- **Your task**
Please print, exactly, only the lines in the entries below from the line that has "Where should I" through the line that has "Given: Select the Mývatnsöræfi station dot". Pictures don't go in.

** Opening Recorded data block **

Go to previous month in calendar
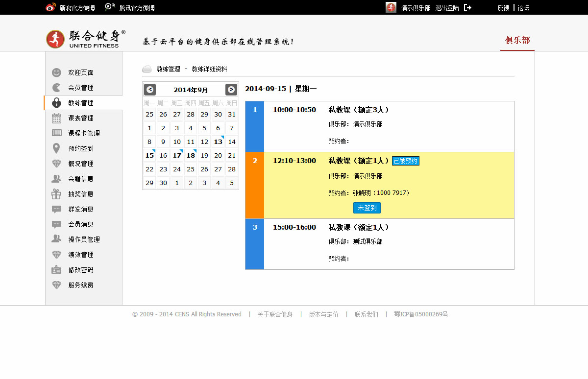Image resolution: width=588 pixels, height=379 pixels. click(150, 90)
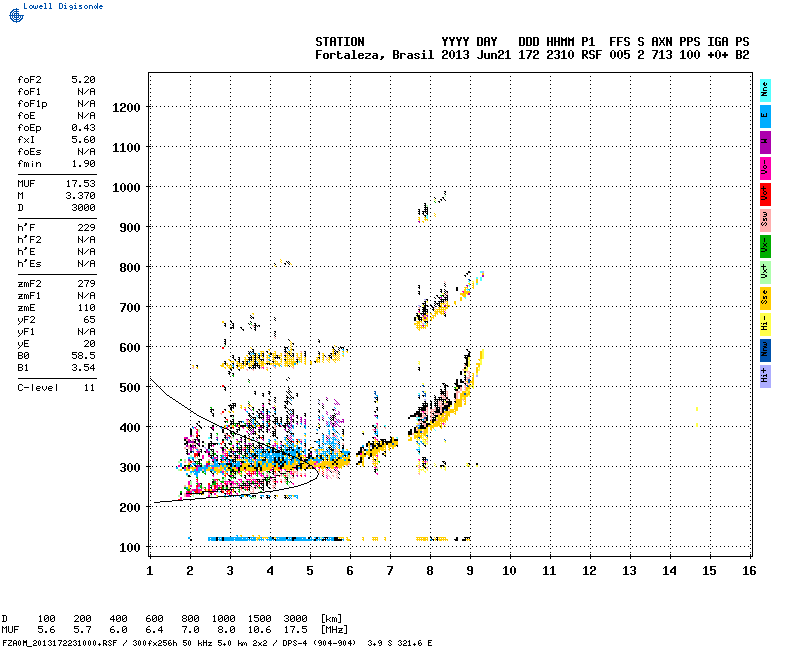Click the purple W legend swatch
The height and width of the screenshot is (650, 800).
point(765,141)
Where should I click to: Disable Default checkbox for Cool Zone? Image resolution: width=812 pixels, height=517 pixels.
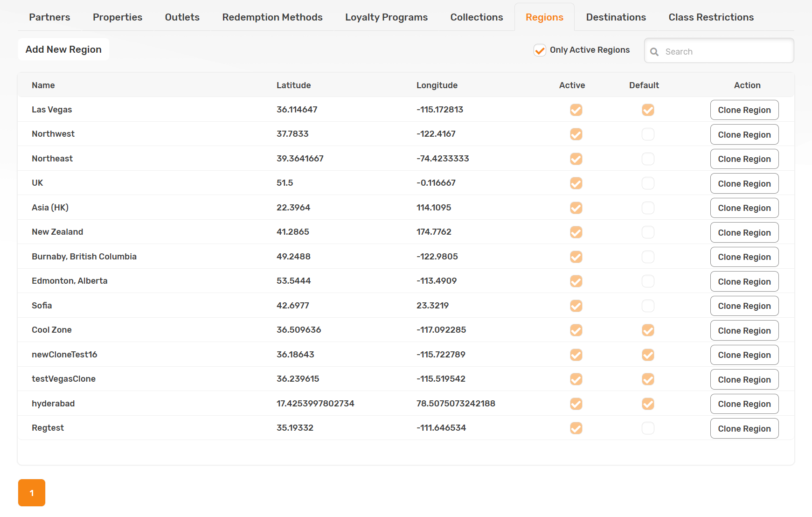click(648, 330)
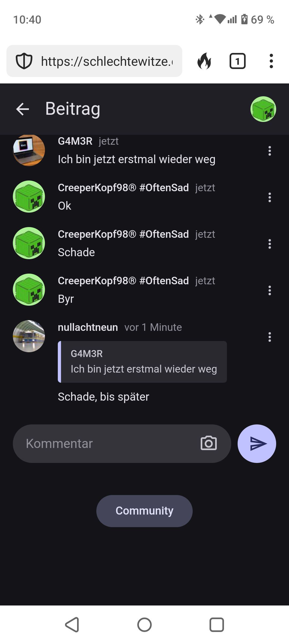Tap the shield icon in address bar

[24, 61]
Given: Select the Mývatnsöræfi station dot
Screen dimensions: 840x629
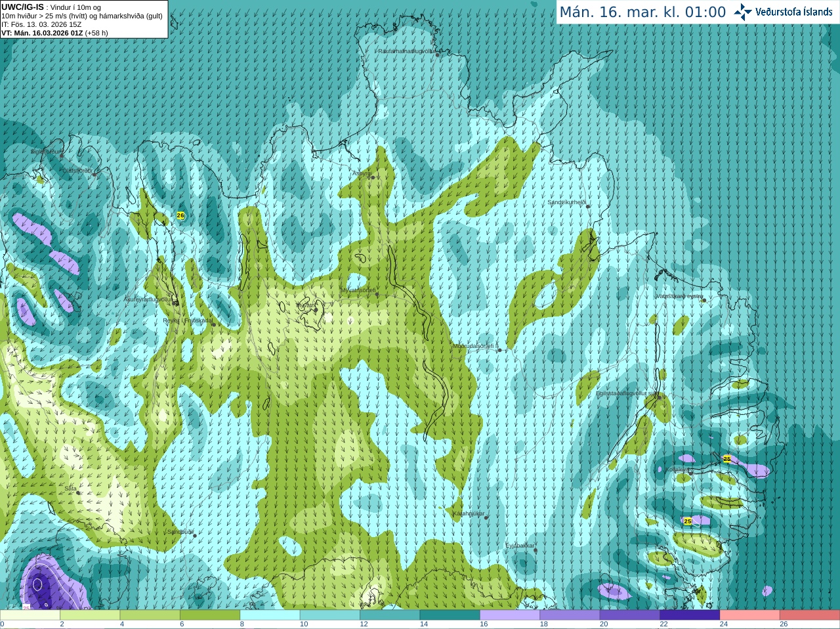Looking at the screenshot, I should pos(377,294).
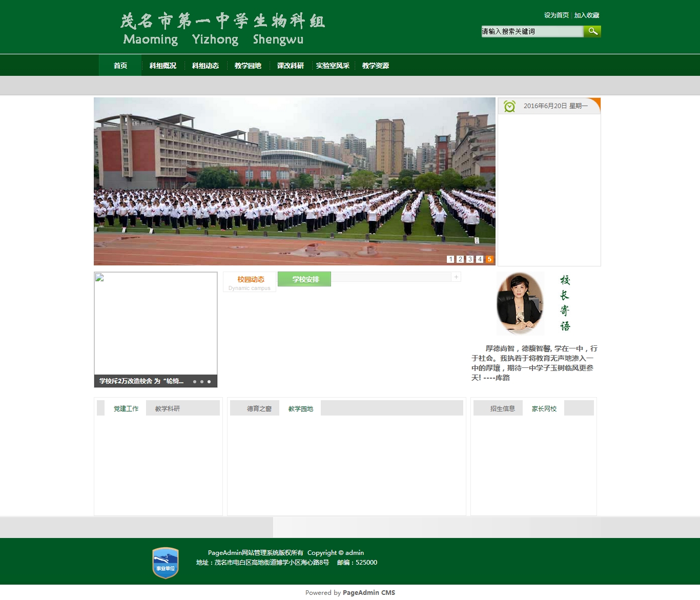
Task: Switch to the 教学科研 tab
Action: pos(168,408)
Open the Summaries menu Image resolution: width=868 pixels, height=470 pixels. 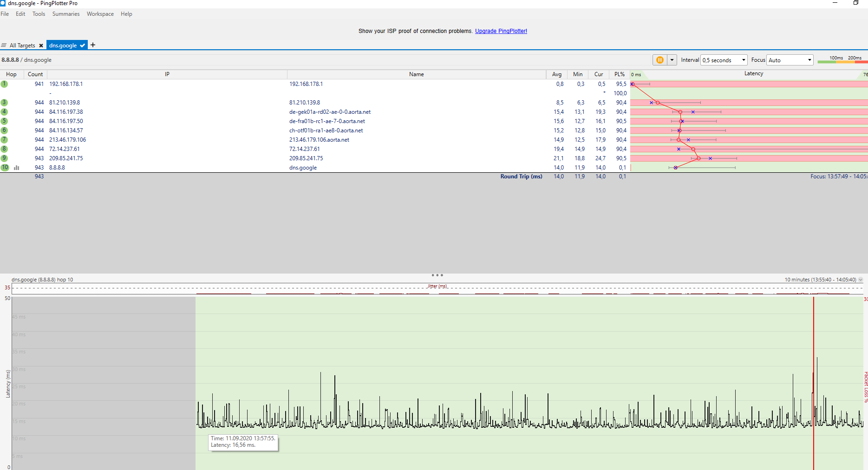pos(66,14)
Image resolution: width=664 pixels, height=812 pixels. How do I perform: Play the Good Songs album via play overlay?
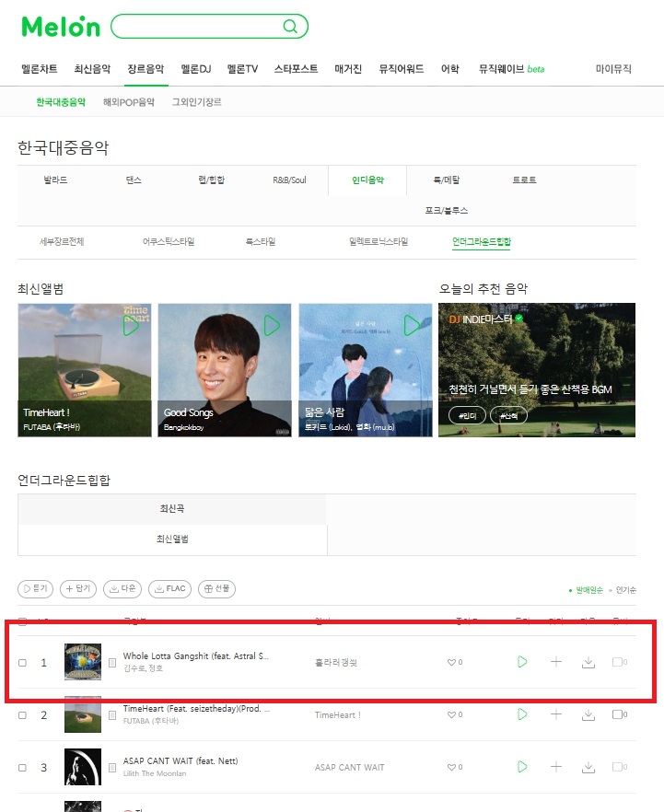click(x=272, y=326)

** Closing Recorded data block **

- **Answer section**
Where should I click to: Disable Default checkbox for Cool Zone? Image resolution: width=812 pixels, height=517 pixels.
click(648, 330)
Tap the shield icon in address bar

[24, 61]
Given: Select the Mývatnsöræfi station dot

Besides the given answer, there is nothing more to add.